"For me, a 47-year-old, married, full-time working mom to be able to be part of this global competition in my teeny little garage, I love that."
Though the temperature was only 30 degrees in West Lafayette, Ind., Erika Ugianskis cracked the window in her garage late Sunday morning. About to take on the brutish chipper of the fourth Open workout, she knew she’d be sweating soon enough.
She placed her iPod on its stand, flicking to her favorite Pandora station—a mix of Armin van Buuren, Deadmau5 and Swedish House Mafia.

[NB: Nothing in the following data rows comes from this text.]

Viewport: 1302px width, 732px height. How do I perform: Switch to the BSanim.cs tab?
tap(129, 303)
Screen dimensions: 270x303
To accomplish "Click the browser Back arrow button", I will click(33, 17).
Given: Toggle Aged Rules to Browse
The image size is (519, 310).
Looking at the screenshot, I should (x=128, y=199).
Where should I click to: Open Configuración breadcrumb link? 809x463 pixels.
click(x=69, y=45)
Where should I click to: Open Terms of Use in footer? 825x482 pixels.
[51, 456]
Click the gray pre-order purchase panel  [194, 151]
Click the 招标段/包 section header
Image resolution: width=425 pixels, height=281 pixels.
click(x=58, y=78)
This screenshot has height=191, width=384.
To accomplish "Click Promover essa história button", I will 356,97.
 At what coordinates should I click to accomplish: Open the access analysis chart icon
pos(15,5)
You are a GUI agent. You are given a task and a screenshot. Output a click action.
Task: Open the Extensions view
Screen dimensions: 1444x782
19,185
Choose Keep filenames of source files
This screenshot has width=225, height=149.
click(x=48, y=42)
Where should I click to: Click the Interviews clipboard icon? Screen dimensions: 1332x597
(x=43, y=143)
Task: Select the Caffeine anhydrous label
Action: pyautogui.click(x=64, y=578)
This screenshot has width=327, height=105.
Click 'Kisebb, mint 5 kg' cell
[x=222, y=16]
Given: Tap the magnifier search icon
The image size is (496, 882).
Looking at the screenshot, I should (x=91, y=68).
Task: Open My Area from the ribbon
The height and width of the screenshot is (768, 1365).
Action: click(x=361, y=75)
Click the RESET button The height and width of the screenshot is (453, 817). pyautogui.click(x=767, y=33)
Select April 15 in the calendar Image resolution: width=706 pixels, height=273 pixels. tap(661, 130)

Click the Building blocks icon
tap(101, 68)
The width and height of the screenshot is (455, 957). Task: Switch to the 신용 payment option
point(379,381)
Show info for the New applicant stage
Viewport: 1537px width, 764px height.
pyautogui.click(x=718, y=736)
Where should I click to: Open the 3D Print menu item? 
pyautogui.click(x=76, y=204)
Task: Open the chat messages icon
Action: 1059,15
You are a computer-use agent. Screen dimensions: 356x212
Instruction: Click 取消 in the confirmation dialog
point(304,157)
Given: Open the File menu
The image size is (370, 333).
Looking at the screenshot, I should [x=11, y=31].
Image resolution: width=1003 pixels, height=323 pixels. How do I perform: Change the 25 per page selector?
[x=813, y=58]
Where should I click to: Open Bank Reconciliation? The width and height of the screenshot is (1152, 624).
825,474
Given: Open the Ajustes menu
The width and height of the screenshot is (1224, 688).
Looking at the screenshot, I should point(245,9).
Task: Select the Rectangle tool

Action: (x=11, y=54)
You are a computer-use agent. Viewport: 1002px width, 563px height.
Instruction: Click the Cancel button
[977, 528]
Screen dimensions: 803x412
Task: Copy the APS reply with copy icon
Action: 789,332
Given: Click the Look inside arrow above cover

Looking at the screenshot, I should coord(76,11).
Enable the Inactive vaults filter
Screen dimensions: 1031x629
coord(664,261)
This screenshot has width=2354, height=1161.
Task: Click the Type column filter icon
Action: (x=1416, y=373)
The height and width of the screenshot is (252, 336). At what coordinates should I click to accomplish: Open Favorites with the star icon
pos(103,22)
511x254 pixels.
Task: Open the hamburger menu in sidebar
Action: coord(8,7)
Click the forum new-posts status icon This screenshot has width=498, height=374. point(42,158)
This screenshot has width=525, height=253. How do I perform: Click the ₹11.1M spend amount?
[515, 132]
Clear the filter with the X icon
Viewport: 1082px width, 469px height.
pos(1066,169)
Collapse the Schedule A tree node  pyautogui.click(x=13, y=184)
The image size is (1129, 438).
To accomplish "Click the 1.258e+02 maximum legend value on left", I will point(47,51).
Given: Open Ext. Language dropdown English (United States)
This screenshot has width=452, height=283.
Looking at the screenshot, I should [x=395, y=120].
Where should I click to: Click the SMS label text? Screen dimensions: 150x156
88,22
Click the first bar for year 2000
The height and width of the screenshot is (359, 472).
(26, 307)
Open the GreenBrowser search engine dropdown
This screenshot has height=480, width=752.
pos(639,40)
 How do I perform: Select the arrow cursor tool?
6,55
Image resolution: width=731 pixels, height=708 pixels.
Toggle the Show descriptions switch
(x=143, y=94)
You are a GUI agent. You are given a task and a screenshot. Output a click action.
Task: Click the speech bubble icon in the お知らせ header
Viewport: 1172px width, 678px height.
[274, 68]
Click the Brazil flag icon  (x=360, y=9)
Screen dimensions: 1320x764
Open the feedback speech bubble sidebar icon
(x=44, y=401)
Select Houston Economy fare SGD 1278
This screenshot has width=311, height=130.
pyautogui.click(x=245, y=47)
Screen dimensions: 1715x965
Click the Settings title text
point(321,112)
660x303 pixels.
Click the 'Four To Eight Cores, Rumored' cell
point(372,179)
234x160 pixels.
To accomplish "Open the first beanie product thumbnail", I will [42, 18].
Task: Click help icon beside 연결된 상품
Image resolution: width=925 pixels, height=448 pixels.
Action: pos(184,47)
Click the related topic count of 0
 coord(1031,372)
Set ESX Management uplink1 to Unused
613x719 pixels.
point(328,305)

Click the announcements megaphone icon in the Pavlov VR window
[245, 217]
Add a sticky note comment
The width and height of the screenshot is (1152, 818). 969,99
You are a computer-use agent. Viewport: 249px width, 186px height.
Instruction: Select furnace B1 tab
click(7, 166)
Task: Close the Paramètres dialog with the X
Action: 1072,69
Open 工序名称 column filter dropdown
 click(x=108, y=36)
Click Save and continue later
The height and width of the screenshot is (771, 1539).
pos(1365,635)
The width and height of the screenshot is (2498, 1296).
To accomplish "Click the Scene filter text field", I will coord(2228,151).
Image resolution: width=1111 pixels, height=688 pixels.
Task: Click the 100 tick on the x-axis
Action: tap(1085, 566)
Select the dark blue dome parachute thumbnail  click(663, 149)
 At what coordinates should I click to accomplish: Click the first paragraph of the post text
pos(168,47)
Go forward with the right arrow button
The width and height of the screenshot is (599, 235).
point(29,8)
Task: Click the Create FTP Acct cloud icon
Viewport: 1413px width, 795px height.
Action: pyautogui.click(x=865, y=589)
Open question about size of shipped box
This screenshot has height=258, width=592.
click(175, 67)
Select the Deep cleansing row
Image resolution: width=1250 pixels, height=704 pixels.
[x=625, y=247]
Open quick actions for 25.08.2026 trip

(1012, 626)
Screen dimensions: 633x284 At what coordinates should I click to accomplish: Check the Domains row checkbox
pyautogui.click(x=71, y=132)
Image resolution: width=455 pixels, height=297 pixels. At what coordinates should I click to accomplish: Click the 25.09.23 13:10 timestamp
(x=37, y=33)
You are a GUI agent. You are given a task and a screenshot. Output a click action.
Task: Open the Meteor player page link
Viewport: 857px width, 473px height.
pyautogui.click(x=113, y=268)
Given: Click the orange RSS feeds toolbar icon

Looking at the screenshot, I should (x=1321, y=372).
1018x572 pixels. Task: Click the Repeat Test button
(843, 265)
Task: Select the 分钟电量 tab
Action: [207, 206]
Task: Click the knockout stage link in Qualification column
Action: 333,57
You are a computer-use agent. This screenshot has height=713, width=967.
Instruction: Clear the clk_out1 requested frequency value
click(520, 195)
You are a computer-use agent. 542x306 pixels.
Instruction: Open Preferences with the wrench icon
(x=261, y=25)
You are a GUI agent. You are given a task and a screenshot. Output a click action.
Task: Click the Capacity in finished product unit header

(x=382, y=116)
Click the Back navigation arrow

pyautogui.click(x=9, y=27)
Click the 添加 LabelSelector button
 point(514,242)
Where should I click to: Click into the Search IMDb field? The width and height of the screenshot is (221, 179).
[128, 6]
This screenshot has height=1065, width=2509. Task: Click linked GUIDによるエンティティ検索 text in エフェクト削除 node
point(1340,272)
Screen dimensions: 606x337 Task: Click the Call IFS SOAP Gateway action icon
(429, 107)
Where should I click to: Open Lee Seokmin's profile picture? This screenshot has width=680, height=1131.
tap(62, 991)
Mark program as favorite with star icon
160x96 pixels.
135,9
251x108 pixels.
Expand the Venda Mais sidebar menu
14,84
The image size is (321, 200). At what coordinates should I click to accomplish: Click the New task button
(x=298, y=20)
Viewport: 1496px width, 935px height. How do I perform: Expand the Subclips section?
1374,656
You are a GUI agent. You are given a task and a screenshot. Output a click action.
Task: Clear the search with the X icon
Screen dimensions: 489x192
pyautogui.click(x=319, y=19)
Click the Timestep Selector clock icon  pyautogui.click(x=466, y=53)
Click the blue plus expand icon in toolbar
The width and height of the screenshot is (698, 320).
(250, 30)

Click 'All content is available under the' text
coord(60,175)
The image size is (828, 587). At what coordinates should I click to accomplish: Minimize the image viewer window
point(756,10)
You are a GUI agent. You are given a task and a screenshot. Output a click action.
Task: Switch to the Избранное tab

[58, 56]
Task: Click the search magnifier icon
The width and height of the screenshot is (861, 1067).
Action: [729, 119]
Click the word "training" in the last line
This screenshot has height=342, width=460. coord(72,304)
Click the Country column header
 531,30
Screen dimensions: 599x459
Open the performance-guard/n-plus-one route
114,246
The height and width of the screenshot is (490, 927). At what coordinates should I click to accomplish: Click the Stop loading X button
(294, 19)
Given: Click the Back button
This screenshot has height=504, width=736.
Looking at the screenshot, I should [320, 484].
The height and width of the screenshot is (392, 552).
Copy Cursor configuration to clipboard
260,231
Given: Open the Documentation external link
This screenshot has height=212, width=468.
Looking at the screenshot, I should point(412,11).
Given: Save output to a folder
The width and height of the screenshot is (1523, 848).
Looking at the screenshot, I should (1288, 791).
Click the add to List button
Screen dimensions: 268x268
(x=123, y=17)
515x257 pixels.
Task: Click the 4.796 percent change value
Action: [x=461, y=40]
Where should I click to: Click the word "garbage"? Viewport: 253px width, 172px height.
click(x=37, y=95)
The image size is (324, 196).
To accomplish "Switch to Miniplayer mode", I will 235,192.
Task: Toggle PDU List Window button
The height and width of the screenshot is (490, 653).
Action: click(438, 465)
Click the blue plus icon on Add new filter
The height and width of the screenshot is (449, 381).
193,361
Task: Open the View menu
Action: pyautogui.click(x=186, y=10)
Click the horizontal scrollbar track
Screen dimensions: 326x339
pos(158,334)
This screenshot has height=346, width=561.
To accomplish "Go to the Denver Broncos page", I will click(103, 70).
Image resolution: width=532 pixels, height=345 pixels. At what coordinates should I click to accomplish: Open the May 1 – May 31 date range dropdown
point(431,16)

There was no caution tape to hold back a throbbing crowd; indeed, there was no crowd at all as she pushed off for her first pull on the erg. A garage CrossFitter of six years, Ugianskis is used being her own cheerleader.
“I’m a very self-motivated individual,” she said. “I am my own fiercest competitor.”
The 47-year-old started CrossFit in a Chicago globo gym after watching her husband lose 40 lb. from following CrossFit.com. In 2010, the pair moved to the Indiana suburbs when Ugianskis became Chief Interventional Radiologist at Indiana University Health Arnett Hospital.
Her long hours and unpredictable schedule made it impossible to attend regular classes at a local affiliate. So she brought the gym to her garage.
“I really enjoy CrossFitting, and this was the best way to make it accessible to me,” she said.
You won’t find any moth-eaten boxes of Christmas decorations in the Ugianskis’ garage. Nestled in the corner against the bare plywood walls are an erg and a GHD machine. In another corner, a squat rack sits atop a lone Olympic lifting platform. The beams supporting the ceiling double as anchors for a pull-up bar and a set of gymnastics rings.
The rest of the 18-by-15-foot space is peppered with an assortment of bars, kettlebells, dumbbells and Pendlay weights.
“It’s what you would see at any affiliate, but on a smaller scale,” Ugianskis said.
Though she trains alone, she said it’s not for lack of love for the community. It’s simply the best way she can get her workout in before the sun rises and still have time for her family.
“This way, when I work out in the morning out of my own house, I can be at home while my kids and husband are at home,” she said. “The garage is really a place of solace.”
In fact, it was the Ugianskis’ passion for the CrossFit community that drove them to affiliate their garage in 2013, christening it “Red Bar CrossFit.” Today, the pair provides remote coaching and programming to other solo CrossFitters across the country, a virtual box home for those who have none.
“We figured we could do the same thing for those folks who are passionate about CrossFit and want to improve upon their skills with some more structure,” she said.
Some of those folks even drop in at the garage to get judged for the Open.
“So we do have that camaraderie, but on a smaller scale,” Ugianskis said.
Doing the Open workouts in the familiarity of her garage with her husband as judge, she said, helped fight the nerves she still feels before each workout.
“It does diminish the anxiety to some degree,” she said. “What I really like about doing the Open in my garage is that this is the space I train in. I know how the rower feels. I know my bar.”
The toes-to-bars were the toughest part of the chipper, she said. She repped them out in sets of seven until she reached rep 29.
“That’s where I hit a wall,” she said.
She finished the toes-to-bars in sets of singles and doubles, and then stepped a few feet over to her wall-ball station. Her target was a wooden rafter beam, marked at nine feet.
After two sets of 10 she broke the shots into sets of five. The clock ran out just four reps shy of advancing to the 95-lb. cleans.
“When I was done, I went straight outside,” she said. “I didn’t care how cold it was. I felt pretty beat up after that.”
Red Bar CrossFit may lack large crowds, but according to Ugianskis, the little garage in West Lafayette is brimming with the spirit of the CrossFit Games Open.
“For me, a 47-year-old, married, full-time working mom to be able to be part of this global competition in my teeny little garage, I love that,” she said. “We’re a part of this larger community, and that is awesome.”